For many who are close to my age, a significant aspect of their Christian discipleship comes from groups such as InterVarsity Christian Fellowship or Campus Crusade for Christ. The obvious good that these and similar organizations offer, the encouragement and fellowship of Christians gathered for singing, Bible study and prayer are irreproachable. Much good has been done for Christ's church because of these groups.
However, some of the attitudes of IV participants (I will focus on IV, since I am most familiar with it, and it seems to be the most prominent fellowship group) towards the church leaves much to be desired- particularly their practical low evaluation of the central ministry of the church. The reason the church must have priority over any other parachruch organization is the simple fact that it is the church. Christ has commissioned the church and its officers to authoritatively proclaim the Word and make disciples. The church has been granted the solemn privilidge under Christ to discipline those who are unfaithful in doctrine or in life. The church has been privalidged with the task or proclaiming the gospel to the nations. It is the church, and only the church that can carry on these and similar tasks with direct Divine commission. This does not mean that other organizations cannot participate in a secondary role; but it does mean that any parachruch organizations must make explicit and unmistakable clear the centrality of the church.

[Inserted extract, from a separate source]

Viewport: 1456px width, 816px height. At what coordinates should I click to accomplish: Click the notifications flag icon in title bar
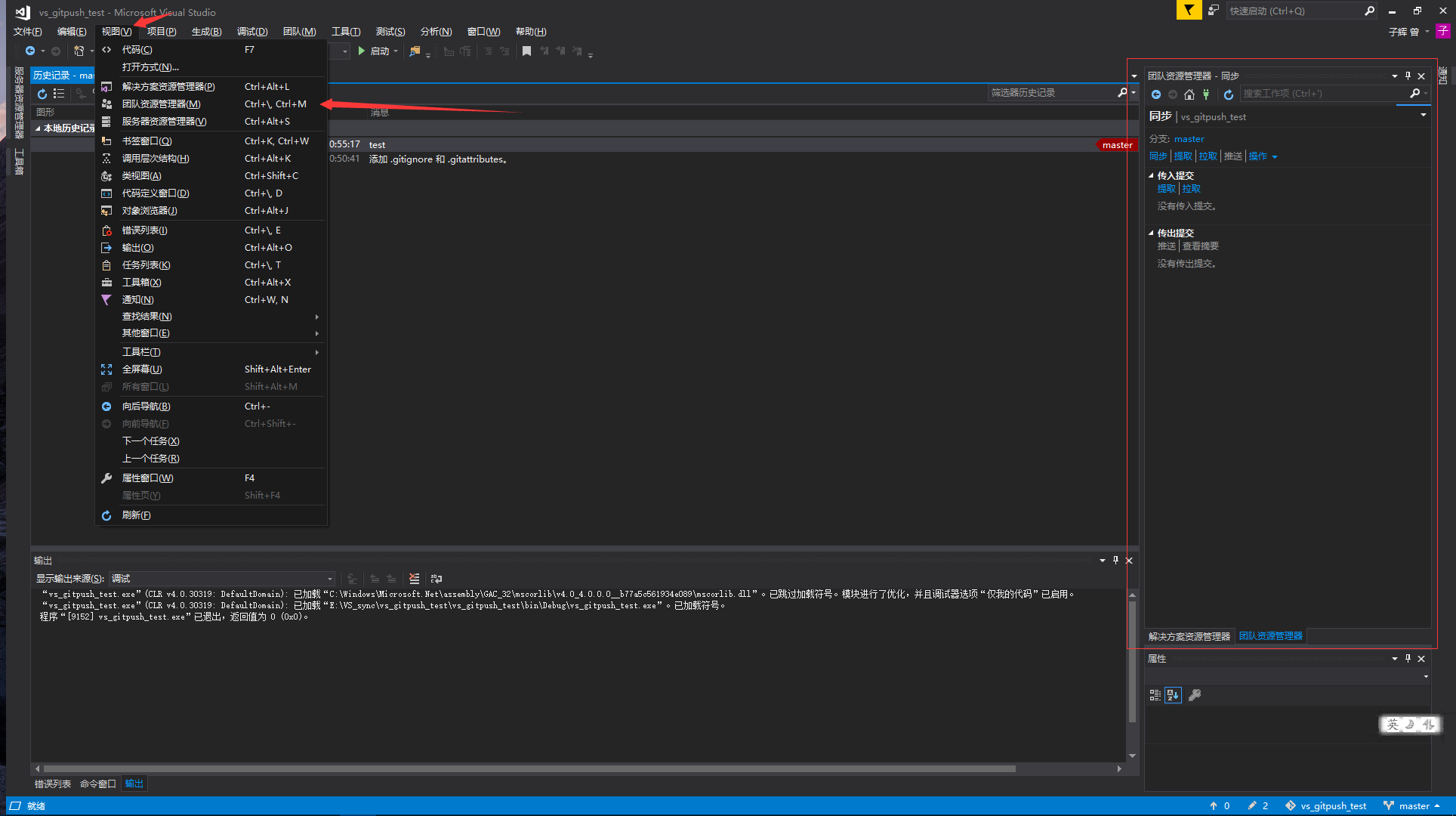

There are also practical reasons why the church as an organizations has more to offer. First, generally a church will have a broader age-range- allowing one to see a perspective bigger than that of a mass of late adolescents. What a wonderful demonstration of the grace of God as the youngest and the oldest gather for worship and fellowship. Second, with age comes wisdom. The church offers not just age diversity, but also of life-experience and the insight which that offers. The younger one is (and I say this as one who is young) the less practical experience one has had or the more myopic one's concerns tend to be. Third, a good church will be pastored and ruled by well-qualified, knowledgeable men- those with greater qualifications and education that typically possessed by the IV staff worker. The Presbyterian tradition is particularly helpful, not only in the rule by a gifted pastor, but also a plurality of gifted elders- not just locally, but regionally and nationally. Fourth, one of the marks of a good church is the discipline it is authorized to exercise when faced with false or dangerous teaching. With the plethora of false doctrines floating around today, from dispensationalism to openness theology- the ability to mark and excise false teachers is vital. Opennism in particular has found inroads into some chapters of IV, and dispensationalism is all to rampant in the American evangelical stream.
What practically should be done in IV and other groups to demonstrate that is the servant of the church and not a usurper. First, not only in institutional statements, but also constantly in practice, the preeminence of the church must be maintained. The necessity of corporate, formal worship must be stressed- and even required. No college fellowship group must ever allow itself to become a replacement for the church. Further, more than an external compliance must be necessary. No one should be given laxity to say "I go to church on Sunday, but IV is my real Christian fellowship. Second, IV must seek to practically offer support to the church. Never should any IV activity interfere with a church's corporate worship services- either morning or evening. Participants should be encouraged to become active and involved within the church- and not simply Sunday attendees, but active members.